At an "in-person" event you will inevitably want to connect with new contacts and make a memorable and positive impression on them.

Here are some tips and hacks for doing so that I have found useful over the years, so I hope you find some value in them.

Eye contact, Smile & Handshake

This is the first step. It seems obvious, I know but it is important. When you make eye contact with someone you are meeting for the first time smile warmly and BEFORE you open your mouth to speak, hold out your hand for a handshake.

The physical connection of the handshake subconsciously builds rapport instantly. The handshake must be firm, but don’t squeeze hard.

It is equally important not to have a limp or soft handshake. Nobody likes this and it can be off-putting for the other person.

Opening Statement

Credit to Lucy Jeffrey of Bare Kind for this;

"Hi I am Phil; I don't know many people here. Who are you?"

This is a great quick statement to engage the other person without coming over as cocky, and it works.

Remembering people’s names

I am bad at this, really bad. Great with faces, poor with names. At an event where there are loads of new faces and names to remember it can be particularly tricky for me. To overcome this difficulty, I do a few things that help a bit;

  1. I repeat their name silently in my head over-and-over while I am listening to them speak.

  2. I associate their name in my mind to someone else I already know with the same name. This can be a real person or a character from TV or anything really. So, if their name is "Nigel" I might picture another Nigel, like the great boxer Nigel Benn in my mind’s eye, for example.

Doing both these things really helps "save" their name in my leaky brain. Due to my inadequacy in this area, I also say something like this to them very early on;

"Nigel I am a very visual person, meaning I am great with faces, but shit with names. Please don't be offended if we run into each other later and my recall for your name lets me down".

This is a good rapport builder. It shows a degree of vulnerability but may also make them laugh or prompt them to tell you that they have the same issue. It is quite a common thing to struggle to recall names.

- The data
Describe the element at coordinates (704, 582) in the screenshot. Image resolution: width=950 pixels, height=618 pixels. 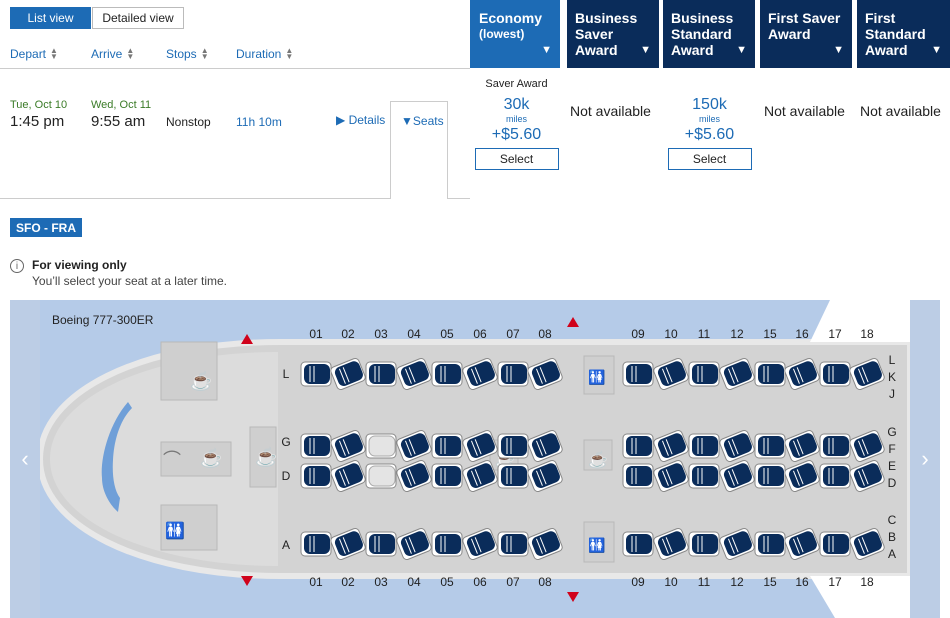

- What you are asked to do
Reproduce, word for word, the passage of the networking tips above between "Here are some" and "don’t squeeze hard.", inclusive.

- Task answer
Here are some tips and hacks for doing so that I have found useful over the years, so I hope you find some value in them.

Eye contact, Smile & Handshake

This is the first step. It seems obvious, I know but it is important. When you make eye contact with someone you are meeting for the first time smile warmly and BEFORE you open your mouth to speak, hold out your hand for a handshake.

The physical connection of the handshake subconsciously builds rapport instantly. The handshake must be firm, but don’t squeeze hard.